'''

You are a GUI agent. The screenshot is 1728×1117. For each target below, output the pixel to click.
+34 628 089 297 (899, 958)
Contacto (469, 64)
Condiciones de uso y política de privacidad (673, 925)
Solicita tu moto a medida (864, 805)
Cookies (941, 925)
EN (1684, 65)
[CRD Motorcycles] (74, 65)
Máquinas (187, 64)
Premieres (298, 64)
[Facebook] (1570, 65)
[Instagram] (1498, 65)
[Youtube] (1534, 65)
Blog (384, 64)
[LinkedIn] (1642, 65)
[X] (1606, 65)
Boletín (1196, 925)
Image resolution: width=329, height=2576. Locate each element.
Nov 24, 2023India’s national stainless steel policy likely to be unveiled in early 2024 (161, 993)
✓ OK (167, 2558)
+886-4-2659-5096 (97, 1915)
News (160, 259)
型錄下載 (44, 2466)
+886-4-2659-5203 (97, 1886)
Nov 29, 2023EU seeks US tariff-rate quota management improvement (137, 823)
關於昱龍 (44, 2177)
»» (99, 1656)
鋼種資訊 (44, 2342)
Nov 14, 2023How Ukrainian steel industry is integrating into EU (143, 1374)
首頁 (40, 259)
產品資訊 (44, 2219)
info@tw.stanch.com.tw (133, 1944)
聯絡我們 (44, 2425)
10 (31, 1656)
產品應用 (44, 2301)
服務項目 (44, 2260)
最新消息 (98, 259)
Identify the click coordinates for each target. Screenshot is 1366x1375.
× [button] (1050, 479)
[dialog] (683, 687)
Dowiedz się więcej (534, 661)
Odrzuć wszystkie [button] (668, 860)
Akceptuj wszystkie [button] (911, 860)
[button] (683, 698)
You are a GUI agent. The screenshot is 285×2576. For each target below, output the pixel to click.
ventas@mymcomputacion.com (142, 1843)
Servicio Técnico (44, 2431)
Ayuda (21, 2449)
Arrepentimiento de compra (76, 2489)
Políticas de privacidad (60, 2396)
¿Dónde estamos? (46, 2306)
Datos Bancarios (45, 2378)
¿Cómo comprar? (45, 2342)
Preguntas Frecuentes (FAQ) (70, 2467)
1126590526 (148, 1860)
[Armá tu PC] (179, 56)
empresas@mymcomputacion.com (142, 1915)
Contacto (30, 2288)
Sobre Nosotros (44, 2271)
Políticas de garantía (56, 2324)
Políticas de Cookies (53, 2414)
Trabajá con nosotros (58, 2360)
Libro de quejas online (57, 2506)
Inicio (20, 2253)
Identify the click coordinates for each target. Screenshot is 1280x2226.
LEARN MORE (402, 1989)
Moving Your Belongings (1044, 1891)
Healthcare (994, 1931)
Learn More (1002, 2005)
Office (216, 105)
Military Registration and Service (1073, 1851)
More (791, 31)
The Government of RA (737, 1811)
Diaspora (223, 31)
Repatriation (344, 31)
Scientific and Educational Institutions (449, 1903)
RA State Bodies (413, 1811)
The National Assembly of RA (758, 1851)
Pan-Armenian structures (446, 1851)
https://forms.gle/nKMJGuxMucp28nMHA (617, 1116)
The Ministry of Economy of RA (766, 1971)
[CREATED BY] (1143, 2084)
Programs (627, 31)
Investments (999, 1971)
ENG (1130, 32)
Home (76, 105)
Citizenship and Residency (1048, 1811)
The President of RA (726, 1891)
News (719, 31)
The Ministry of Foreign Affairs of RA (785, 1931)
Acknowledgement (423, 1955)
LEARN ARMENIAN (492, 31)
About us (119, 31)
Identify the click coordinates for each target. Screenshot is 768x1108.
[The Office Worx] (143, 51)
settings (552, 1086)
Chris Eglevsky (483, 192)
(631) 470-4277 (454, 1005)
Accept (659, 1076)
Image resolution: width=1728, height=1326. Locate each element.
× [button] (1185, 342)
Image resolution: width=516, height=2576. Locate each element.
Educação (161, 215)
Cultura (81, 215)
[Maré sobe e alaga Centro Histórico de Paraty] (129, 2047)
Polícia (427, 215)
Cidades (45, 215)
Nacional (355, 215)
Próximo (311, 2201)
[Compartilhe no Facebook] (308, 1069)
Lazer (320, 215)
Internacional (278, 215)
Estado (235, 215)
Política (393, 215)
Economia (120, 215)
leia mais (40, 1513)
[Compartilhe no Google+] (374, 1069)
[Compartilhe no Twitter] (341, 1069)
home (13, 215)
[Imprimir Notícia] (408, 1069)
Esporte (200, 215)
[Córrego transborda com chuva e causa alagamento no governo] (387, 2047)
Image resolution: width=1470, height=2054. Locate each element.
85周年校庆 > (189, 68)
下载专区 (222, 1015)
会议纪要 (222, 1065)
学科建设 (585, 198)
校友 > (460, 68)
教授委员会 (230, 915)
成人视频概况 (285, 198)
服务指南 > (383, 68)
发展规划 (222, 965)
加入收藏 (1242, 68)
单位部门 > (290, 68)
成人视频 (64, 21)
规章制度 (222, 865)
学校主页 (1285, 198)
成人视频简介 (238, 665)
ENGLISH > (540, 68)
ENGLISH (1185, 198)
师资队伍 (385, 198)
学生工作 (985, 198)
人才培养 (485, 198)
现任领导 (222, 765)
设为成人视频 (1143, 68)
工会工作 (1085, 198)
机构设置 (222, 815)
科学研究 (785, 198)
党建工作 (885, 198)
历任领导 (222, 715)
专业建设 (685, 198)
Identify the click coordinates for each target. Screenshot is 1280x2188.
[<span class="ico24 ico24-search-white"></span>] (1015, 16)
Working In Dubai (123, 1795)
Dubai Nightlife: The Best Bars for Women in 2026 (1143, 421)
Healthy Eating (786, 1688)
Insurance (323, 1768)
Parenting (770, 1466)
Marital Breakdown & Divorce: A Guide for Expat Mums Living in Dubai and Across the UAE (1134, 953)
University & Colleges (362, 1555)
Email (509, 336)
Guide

'''

* Activity: Exact transcription of the listing is needed, with no line left out.

* Exercise output:
You are a GUI agent. The screenshot is 1728×1117. For each target below, output the pixel to click.
+34 628 089 297 (899, 958)
Contacto (469, 64)
Condiciones de uso y política de privacidad (673, 925)
Solicita tu moto a medida (864, 805)
Cookies (941, 925)
EN (1684, 65)
[CRD Motorcycles] (74, 65)
Máquinas (187, 64)
Premieres (298, 64)
[Facebook] (1570, 65)
[Instagram] (1498, 65)
[Youtube] (1534, 65)
Blog (384, 64)
[LinkedIn] (1642, 65)
[X] (1606, 65)
Boletín (1196, 925)
Image resolution: width=329, height=2576. Locate each element.
Nov 24, 2023India’s national stainless steel policy likely to be unveiled in early 2024 (161, 993)
✓ OK (167, 2558)
+886-4-2659-5096 (97, 1915)
News (160, 259)
型錄下載 (44, 2466)
+886-4-2659-5203 (97, 1886)
Nov 29, 2023EU seeks US tariff-rate quota management improvement (137, 823)
關於昱龍 (44, 2177)
»» (99, 1656)
鋼種資訊 (44, 2342)
Nov 14, 2023How Ukrainian steel industry is integrating into EU (143, 1374)
首頁 (40, 259)
產品資訊 (44, 2219)
info@tw.stanch.com.tw (133, 1944)
聯絡我們 (44, 2425)
10 (31, 1656)
產品應用 (44, 2301)
服務項目 (44, 2260)
最新消息 (98, 259)
Identify the click coordinates for each target. Screenshot is 1366x1375.
× [button] (1050, 479)
[dialog] (683, 687)
Dowiedz się więcej (534, 661)
Odrzuć wszystkie [button] (668, 860)
Akceptuj wszystkie [button] (911, 860)
[button] (683, 698)
You are a GUI agent. The screenshot is 285×2576. For each target below, output the pixel to click.
ventas@mymcomputacion.com (142, 1843)
Servicio Técnico (44, 2431)
Ayuda (21, 2449)
Arrepentimiento de compra (76, 2489)
Políticas de privacidad (60, 2396)
¿Dónde estamos? (46, 2306)
Datos Bancarios (45, 2378)
¿Cómo comprar? (45, 2342)
Preguntas Frecuentes (FAQ) (70, 2467)
1126590526 (148, 1860)
[Armá tu PC] (179, 56)
empresas@mymcomputacion.com (142, 1915)
Contacto (30, 2288)
Sobre Nosotros (44, 2271)
Políticas de garantía (56, 2324)
Políticas de Cookies (53, 2414)
Trabajá con nosotros (58, 2360)
Libro de quejas online (57, 2506)
Inicio (20, 2253)
Identify the click coordinates for each target. Screenshot is 1280x2226.
LEARN MORE (402, 1989)
Moving Your Belongings (1044, 1891)
Healthcare (994, 1931)
Learn More (1002, 2005)
Office (216, 105)
Military Registration and Service (1073, 1851)
More (791, 31)
The Government of RA (737, 1811)
Diaspora (223, 31)
Repatriation (344, 31)
Scientific and Educational Institutions (449, 1903)
RA State Bodies (413, 1811)
The National Assembly of RA (758, 1851)
Pan-Armenian structures (446, 1851)
https://forms.gle/nKMJGuxMucp28nMHA (617, 1116)
The Ministry of Economy of RA (766, 1971)
[CREATED BY] (1143, 2084)
Programs (627, 31)
Investments (999, 1971)
ENG (1130, 32)
Home (76, 105)
Citizenship and Residency (1048, 1811)
The President of RA (726, 1891)
News (719, 31)
The Ministry of Foreign Affairs of RA (785, 1931)
Acknowledgement (423, 1955)
LEARN ARMENIAN (492, 31)
About us (119, 31)
Identify the click coordinates for each target. Screenshot is 768x1108.
[The Office Worx] (143, 51)
settings (552, 1086)
Chris Eglevsky (483, 192)
(631) 470-4277 (454, 1005)
Accept (659, 1076)
Image resolution: width=1728, height=1326. Locate each element.
× [button] (1185, 342)
Image resolution: width=516, height=2576. Locate each element.
Educação (161, 215)
Cultura (81, 215)
[Maré sobe e alaga Centro Histórico de Paraty] (129, 2047)
Polícia (427, 215)
Cidades (45, 215)
Nacional (355, 215)
Próximo (311, 2201)
[Compartilhe no Facebook] (308, 1069)
Lazer (320, 215)
Internacional (278, 215)
Estado (235, 215)
Política (393, 215)
Economia (120, 215)
leia mais (40, 1513)
[Compartilhe no Google+] (374, 1069)
[Compartilhe no Twitter] (341, 1069)
home (13, 215)
[Imprimir Notícia] (408, 1069)
Esporte (200, 215)
[Córrego transborda com chuva e causa alagamento no governo] (387, 2047)
Image resolution: width=1470, height=2054. Locate each element.
85周年校庆 > (189, 68)
下载专区 (222, 1015)
会议纪要 (222, 1065)
学科建设 (585, 198)
校友 > (460, 68)
教授委员会 (230, 915)
成人视频概况 (285, 198)
服务指南 > (383, 68)
发展规划 (222, 965)
加入收藏 (1242, 68)
单位部门 > (290, 68)
成人视频 (64, 21)
规章制度 (222, 865)
学校主页 (1285, 198)
成人视频简介 (238, 665)
ENGLISH > (540, 68)
ENGLISH (1185, 198)
师资队伍 (385, 198)
学生工作 (985, 198)
人才培养 (485, 198)
现任领导 (222, 765)
设为成人视频 (1143, 68)
工会工作 (1085, 198)
机构设置 (222, 815)
科学研究 (785, 198)
党建工作 (885, 198)
历任领导 (222, 715)
专业建设 (685, 198)
Identify the click coordinates for each target. Screenshot is 1280x2188.
[<span class="ico24 ico24-search-white"></span>] (1015, 16)
Working In Dubai (123, 1795)
Dubai Nightlife: The Best Bars for Women in 2026 (1143, 421)
Healthy Eating (786, 1688)
Insurance (323, 1768)
Parenting (770, 1466)
Marital Breakdown & Divorce: A Guide for Expat Mums Living in Dubai and Across the UAE (1134, 953)
University & Colleges (362, 1555)
Email (509, 336)
Guide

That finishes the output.